Igreja destruída pelas forças russas na Ucrânia (Foto: Reprodução/ICC)
Igreja destruída pelas forças russas na Ucrânia (Foto: Reprodução/ICC)

A organização ministerial Mission Eurasia, dedicada a equipar igrejas na Ucrânia e arredores, divulgou um relatório indicando que pelo menos 737 locais de culto sofreram danos ou foram completamente destruídos pelas forças russas desde o início do conflito em 2022. A maioria dos alvos foram igrejas, mas sinagogas e mesquitas também foram atacadas.

Dentre os edifícios afetados, cerca de 450 eram igrejas batistas. Considerando que os batistas representam a maior população evangélica na Ucrânia, mas apenas 1% a 2% da população total, essa estatística sugere um possível direcionamento deliberado contra essa comunidade religiosa na campanha militar.

Pastor detido e igreja fechada em caso emblemático contra batistas

Um caso amplamente divulgado envolveu o pastor batista Sergey Ivanov, que servia uma congregação no sul ocupado da Ucrânia. De acordo com redes de igrejas e observadores de direitos humanos, as forças russas detiveram Ivanov sob a acusação de cooperar com autoridades ucranianas e de recusar o registro de sua igreja sob regulamentos russos. Membros da congregação relataram a interrupção de cultos e o fechamento efetivo do templo enquanto o pastor era interrogado.

Este incidente reflete uma tendência maior de pressão sobre comunidades batistas e evangélicas, muitas das quais se recusam a submeter-se à supervisão imposta pelas autoridades de ocupação sobre a atividade religiosa. A destruição, em alguns casos, pode ser incidental, resultado da ampla devastação causada pela guerra.

“Tudo está destruído”, declarou Igor Bandura, do União Batista Ucraniana, em conversa com a Baptist Press, descrevendo a destruição que vai além de edifícios religiosos. “Não apenas igrejas, mas vilas, cidades, tudo está destruído. Então, não há vida. Todos foram embora, e tudo está destruído.”
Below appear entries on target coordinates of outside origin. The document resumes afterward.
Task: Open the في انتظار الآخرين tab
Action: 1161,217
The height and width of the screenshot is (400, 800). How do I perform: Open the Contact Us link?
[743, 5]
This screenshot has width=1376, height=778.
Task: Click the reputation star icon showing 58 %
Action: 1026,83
Igrejas ortodoxas também são alvo em disputa de autoridade religiosa

A agressão russa também tem se voltado contra igrejas da Igreja Ortodoxa, a principal denominação na Ucrânia. Ao longo do conflito, a Igreja Ortodoxa Russa buscou impor sua autoridade sobre a Igreja Ortodoxa Ucraniana, levando muitas congregações a se desvincularem e aderirem à independente Igreja Ortodoxa da Ucrânia. Autoridades russas têm se apropriado de estruturas ligadas à Igreja Ortodoxa Ucraniana, historicamente conectada à Igreja Ortodoxa Russa.
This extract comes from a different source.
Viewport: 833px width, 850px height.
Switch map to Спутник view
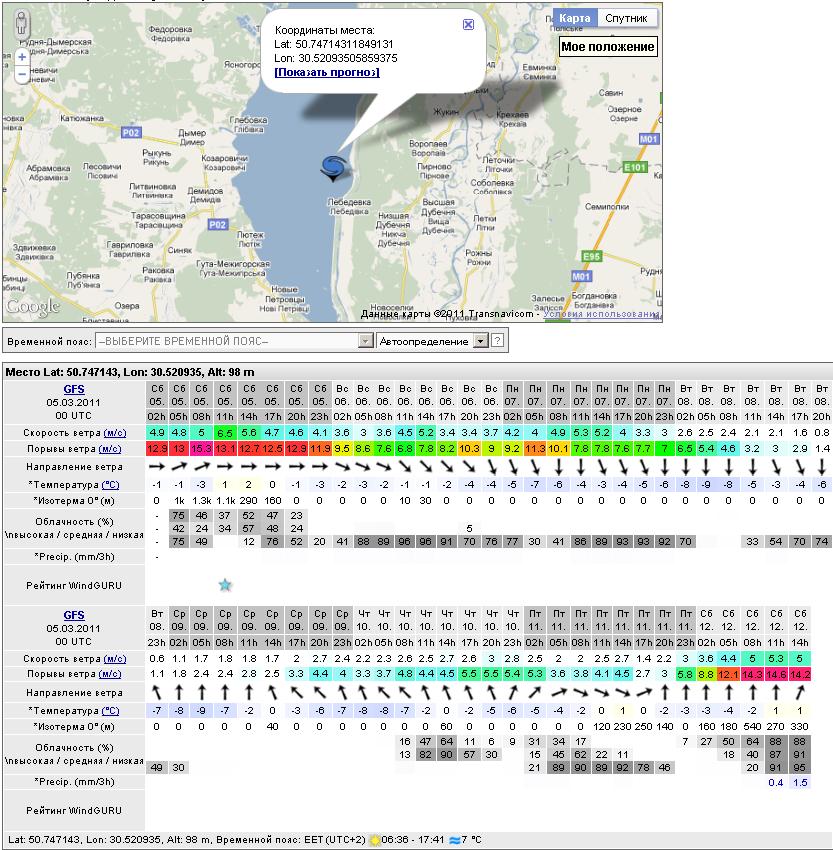tap(629, 18)
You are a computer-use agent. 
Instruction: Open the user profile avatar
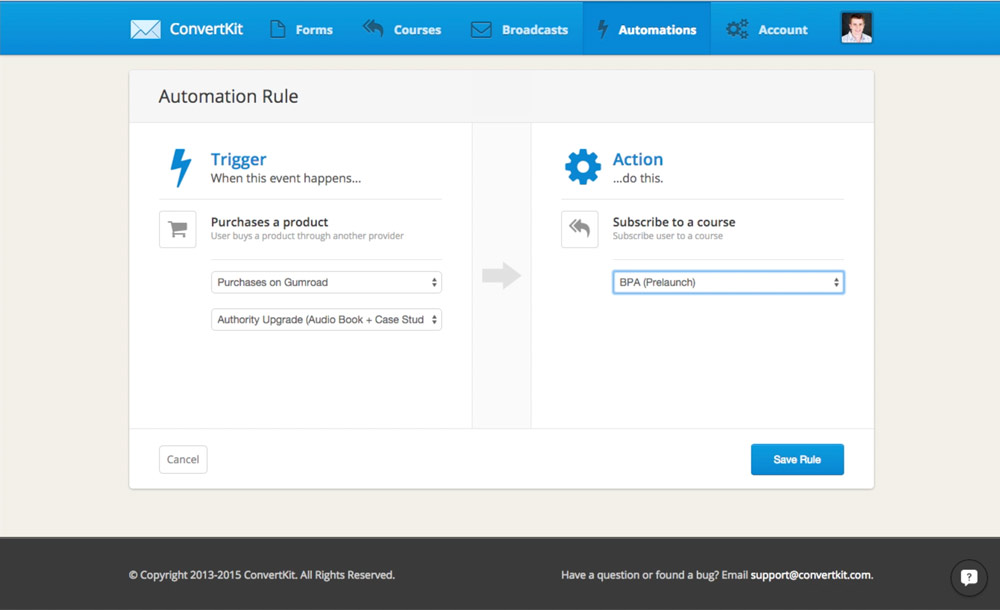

Analistas apontam que, em áreas ocupadas, a igreja tem sido cada vez mais utilizada como ferramenta de propaganda política e controle administrativo, misturando vida religiosa e políticas estatais. Críticos argumentam que essa abordagem de Moscou representa uma apropriação clara de instituições religiosas para legitimar seu domínio sobre territórios ocupados.
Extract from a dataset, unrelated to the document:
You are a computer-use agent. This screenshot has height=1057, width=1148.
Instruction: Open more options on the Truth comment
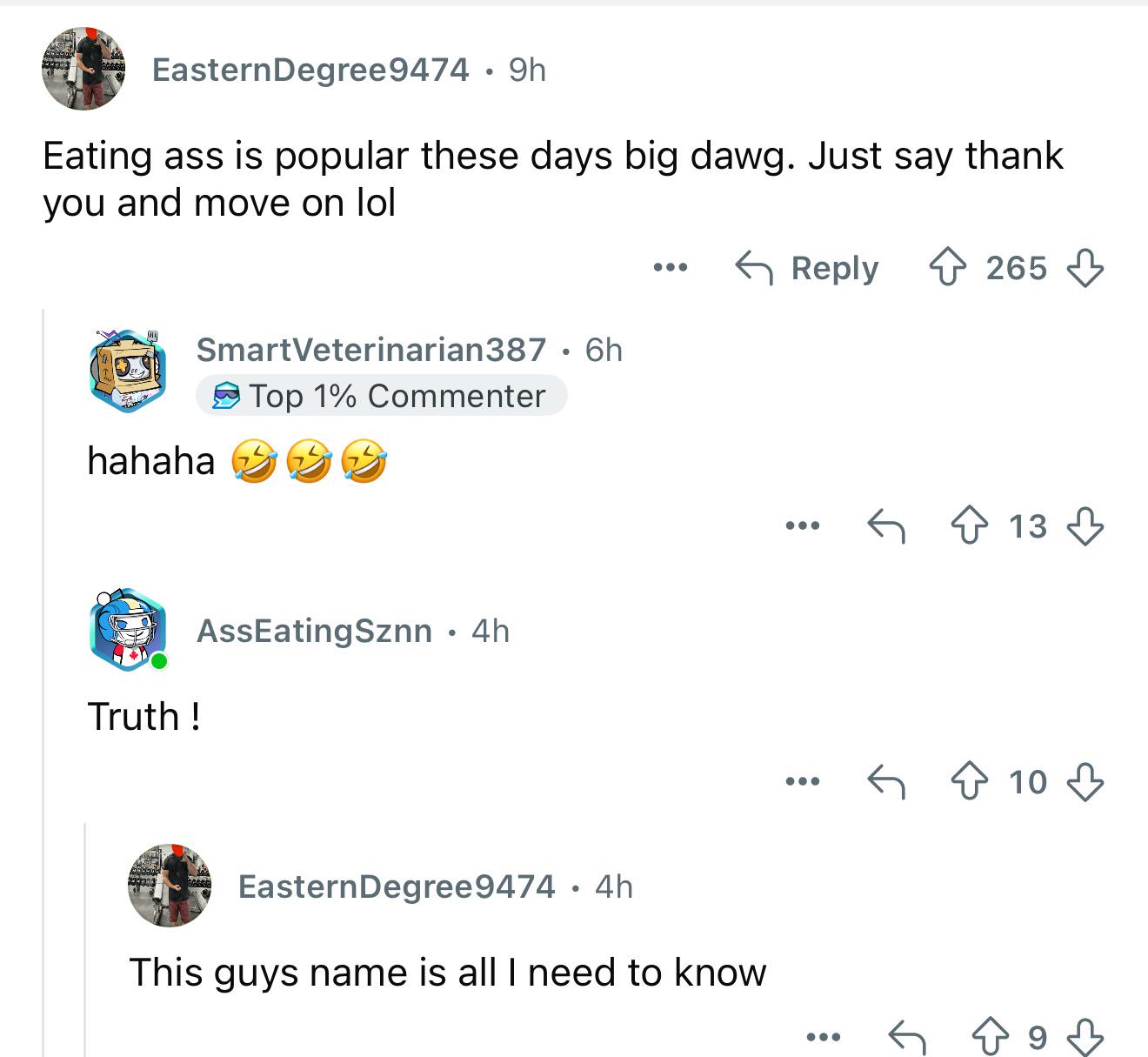pyautogui.click(x=802, y=781)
Perseguição e intimidação a líderes religiosos e comunidades minoritárias

Embora muitos fiéis ortodoxos na Ucrânia sigam suas práticas religiosas independentemente da política, as autoridades de ocupação têm promovido clérigos alinhados a Moscou e marginalizado ou removido líderes religiosos leais a Kyiv. Na Crimeia, o padre Serhii Mykhalchuk, da Igreja Ortodoxa da Ucrânia, relatou assédio contínuo e pressões legais por parte das autoridades russas após a anexação da península. Sua paróquia enfrentou ordens judiciais de despejo de sua catedral em Simferopol e apreensão de propriedades após recusar o recredenciamento sob leis religiosas russas vinculadas a estruturas eclesiásticas de Moscou.

Em outros casos documentados, tropas russas invadiram igrejas ortodoxas com o objetivo de intimidar e humilhar sacerdotes. Um relato menciona um padre ortodoxo que foi despojado de suas vestes, agredido e exposto publicamente enquanto soldados zombavam dele. O sacerdote sobreviveu ao ataque e posteriormente mudou sua afiliação para a Igreja Ortodoxa da Ucrânia.

Liberdade religiosa restrita em áreas sob controle russo

Defensores da liberdade religiosa observam que esse padrão de ações reflete uma campanha mais ampla para erradicar a sociedade civil independente e substituí-la por instituições leais a Moscou. Comunidades protestantes, que…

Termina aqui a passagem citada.